» Dataset entries:
-- Opening Marker --

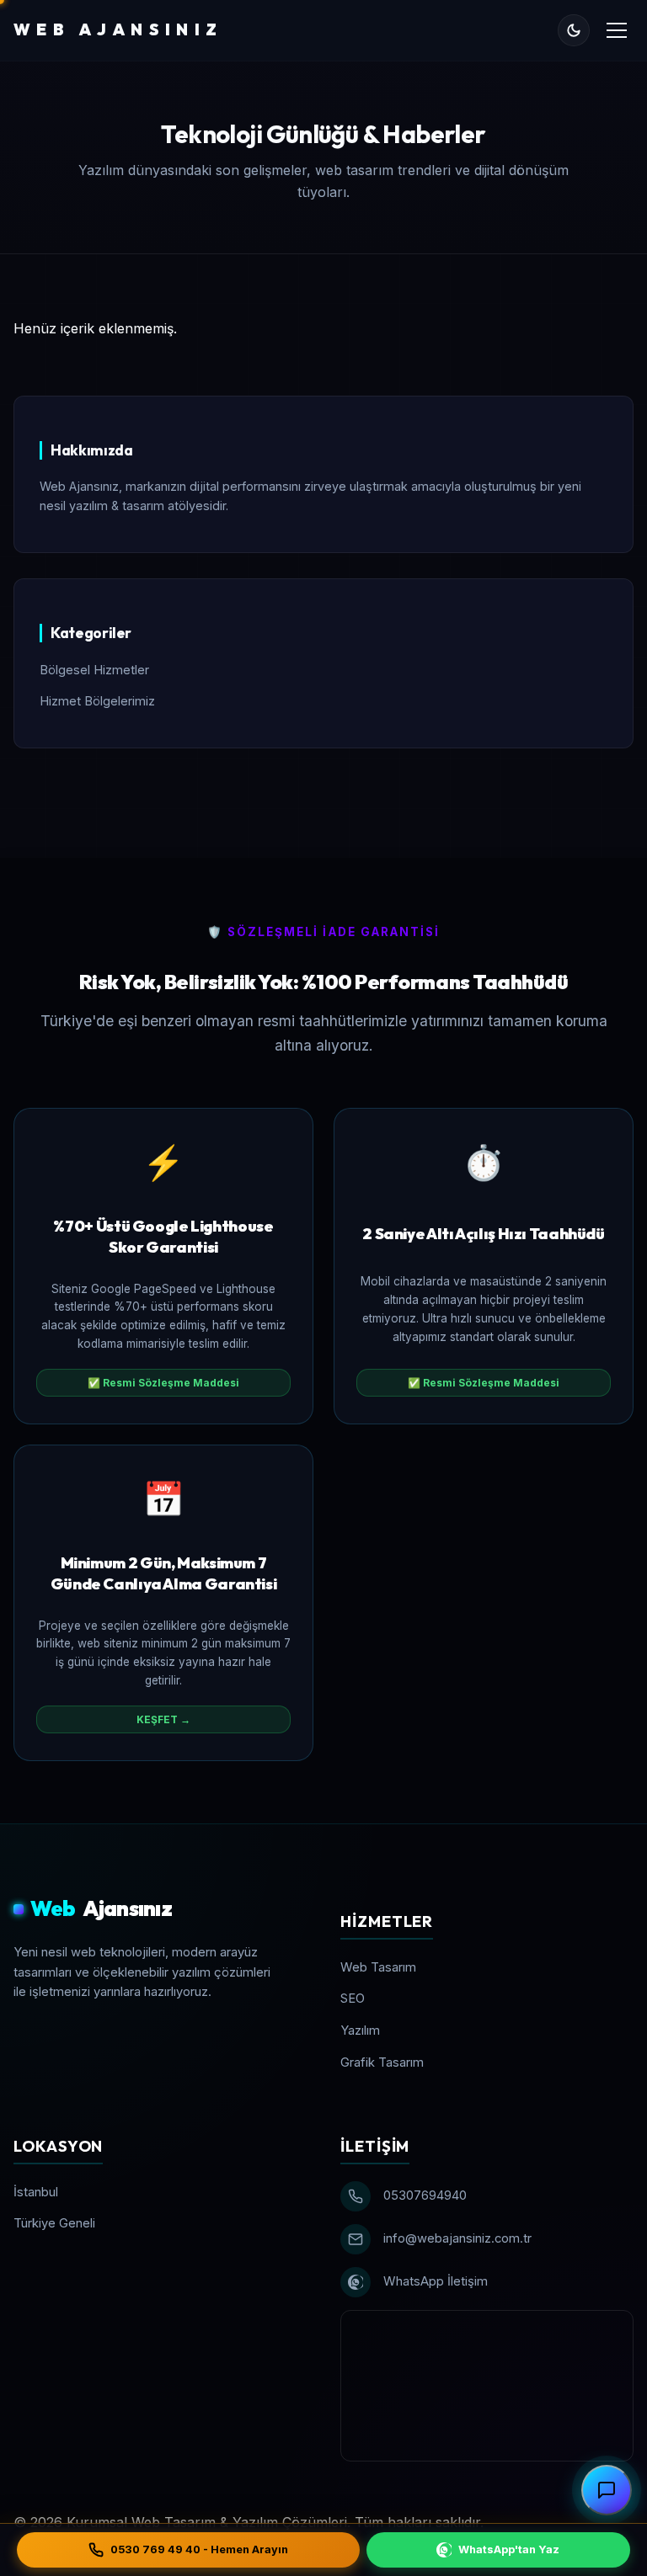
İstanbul (35, 2192)
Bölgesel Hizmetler (94, 670)
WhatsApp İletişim (435, 2281)
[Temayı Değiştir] (574, 30)
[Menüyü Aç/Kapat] (617, 30)
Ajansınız (101, 1908)
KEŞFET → (163, 1718)
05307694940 (425, 2195)
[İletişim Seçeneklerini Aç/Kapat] (606, 2490)
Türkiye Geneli (54, 2223)
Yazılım (360, 2030)
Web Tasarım (378, 1967)
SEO (352, 1998)
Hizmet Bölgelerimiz (97, 701)
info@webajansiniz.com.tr (457, 2238)
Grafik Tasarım (382, 2062)
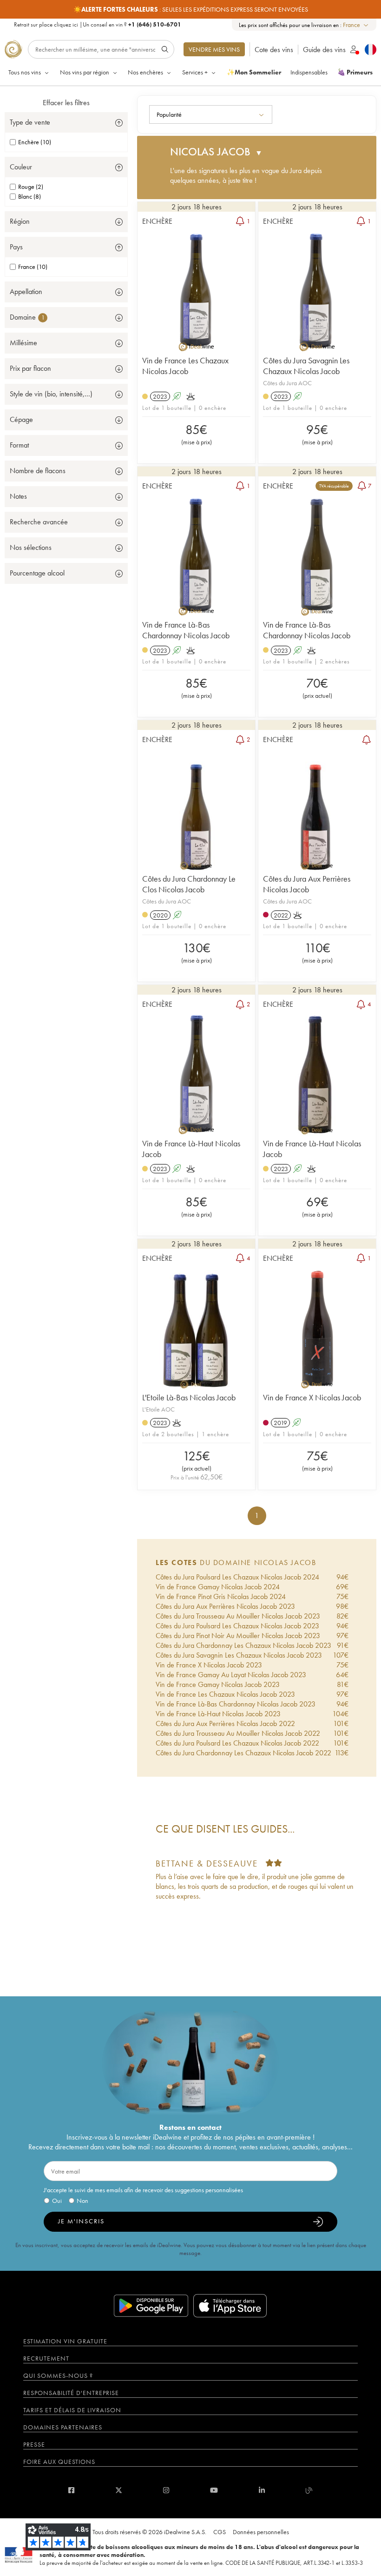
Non (82, 2200)
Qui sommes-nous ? (58, 2375)
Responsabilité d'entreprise (71, 2393)
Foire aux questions (59, 2461)
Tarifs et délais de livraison (72, 2410)
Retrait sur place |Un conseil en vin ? (97, 24)
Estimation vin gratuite (65, 2341)
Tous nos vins (24, 72)
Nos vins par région (84, 72)
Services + (195, 72)
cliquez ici (66, 24)
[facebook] (71, 2490)
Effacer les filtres (66, 102)
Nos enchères (145, 72)
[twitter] (118, 2490)
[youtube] (214, 2490)
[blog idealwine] (309, 2490)
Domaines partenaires (62, 2427)
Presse (34, 2444)
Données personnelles (261, 2532)
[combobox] (356, 25)
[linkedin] (262, 2490)
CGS (219, 2532)
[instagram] (166, 2490)
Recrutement (46, 2358)
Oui (57, 2200)
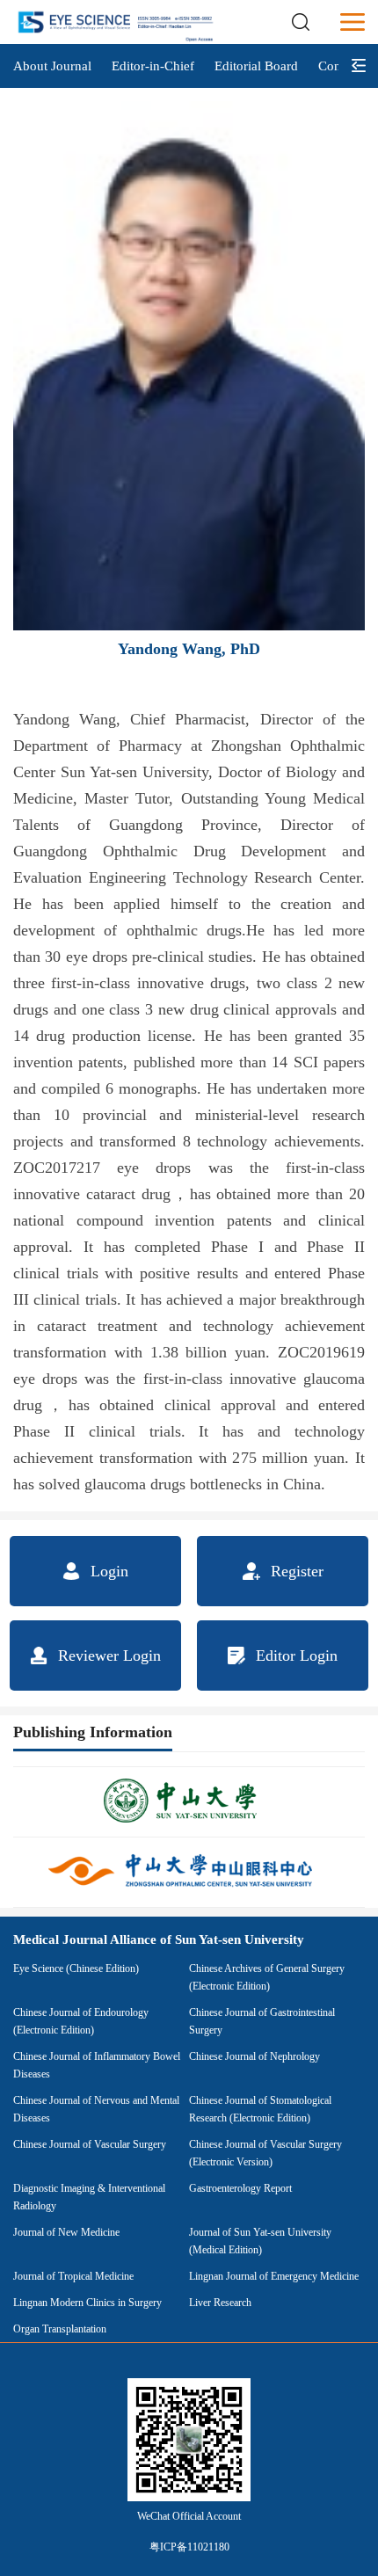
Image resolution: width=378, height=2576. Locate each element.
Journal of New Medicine (66, 2232)
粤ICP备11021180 (189, 2547)
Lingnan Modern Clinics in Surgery (87, 2302)
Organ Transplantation (59, 2329)
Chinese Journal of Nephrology (254, 2056)
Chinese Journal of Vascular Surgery (89, 2144)
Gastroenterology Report (240, 2188)
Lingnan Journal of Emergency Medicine (274, 2276)
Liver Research (220, 2302)
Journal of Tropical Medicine (73, 2276)
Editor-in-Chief (153, 66)
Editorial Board (256, 66)
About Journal (52, 66)
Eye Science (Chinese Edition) (76, 1968)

-- Closing Marker --

» Problem to work on: In the lines above, find the word "Journal" and copy every line it occurs in.

» Response to this task:
Journal of New Medicine (66, 2232)
Chinese Journal of Nephrology (254, 2056)
Chinese Journal of Vascular Surgery (89, 2144)
Lingnan Journal of Emergency Medicine (274, 2276)
Journal of Tropical Medicine (73, 2276)
About Journal (52, 66)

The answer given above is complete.